The Night Guest
Hamish Hamilton, 2013
About The Book
Shortlisted for the 2014 Stella Prize
One morning Ruth wakes thinking a tiger has been in her seaside house. Later that day a formidable woman called Frida arrives, looking as if she's blown in from the sea. In fact she's come to care for Ruth. Frida and the tiger: both are here to stay, and neither is what they seem.
Which of them can Ruth trust? And as memories of her childhood in Fiji press upon her with increasing urgency, can she even trust herself?
The Night Guest is a mesmerising novel about love, dependence, and the fear that the things you know best can become the things you're least certain about. (from http://www.penguin.com.au/products/9781743480601/night-guest)
The back of this book intrigued me with the talk of a tiger being in a house by the beach in Australia. I don't do well with unreliable narrators at the best of times, but found myself questioning things through the novel. When I finished it I wasn't at all sure how I felt about it. I think I was a little underwhelmed as I quite like knowing what is going on in novels and I wasn't sure I did with this one.
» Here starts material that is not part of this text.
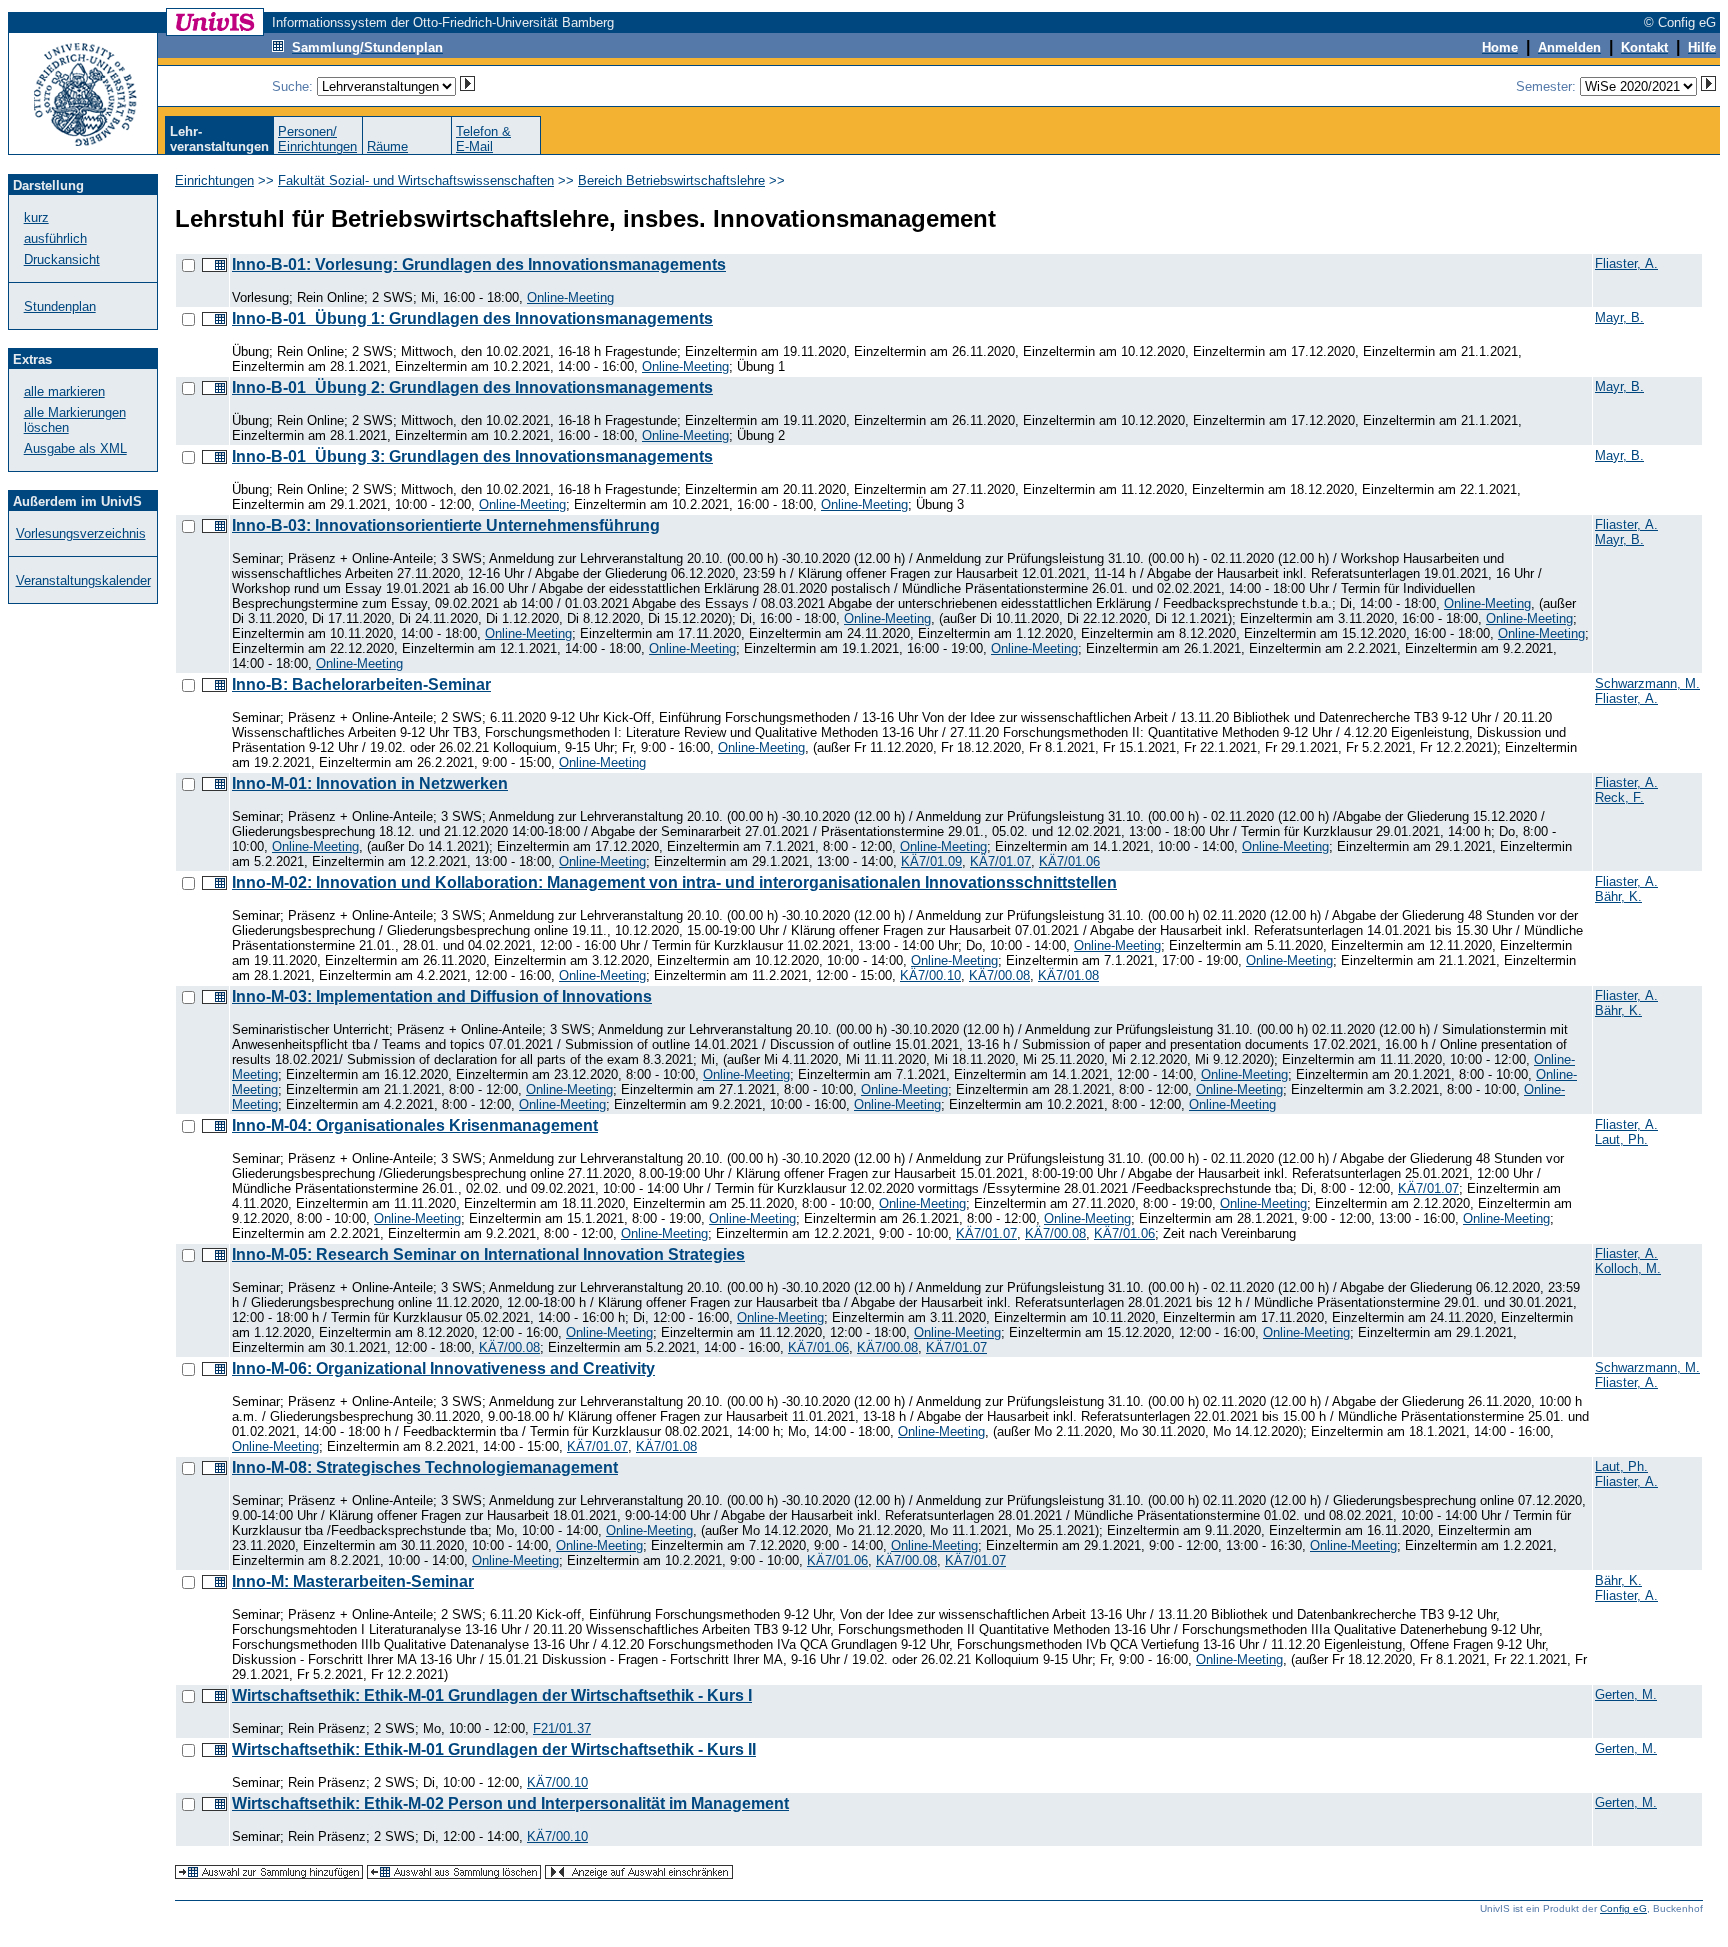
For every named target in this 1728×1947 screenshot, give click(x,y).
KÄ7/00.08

I am writing this review now a few weeks after having finished the book and am now thinking that it was quite well done. As I read the book I always had the feeling that I wasn't quite sure what was going on, and what was real. For a while I thought that Frida might have been like the tiger, a figment. However she did interact with Ruth's son and the neighbour who found Ruth's husband. There were scenes that had me flicking back through the book to check I hadn't missed anything. I thought that Frida was such an interesting character. I really wanted to like her but felt that something wasn't quite right with her. I think that is how readers are supposed to feel about her. The whole feeling of confusion or uncertainty about what was going on is I guess meant to show Ruth's decline.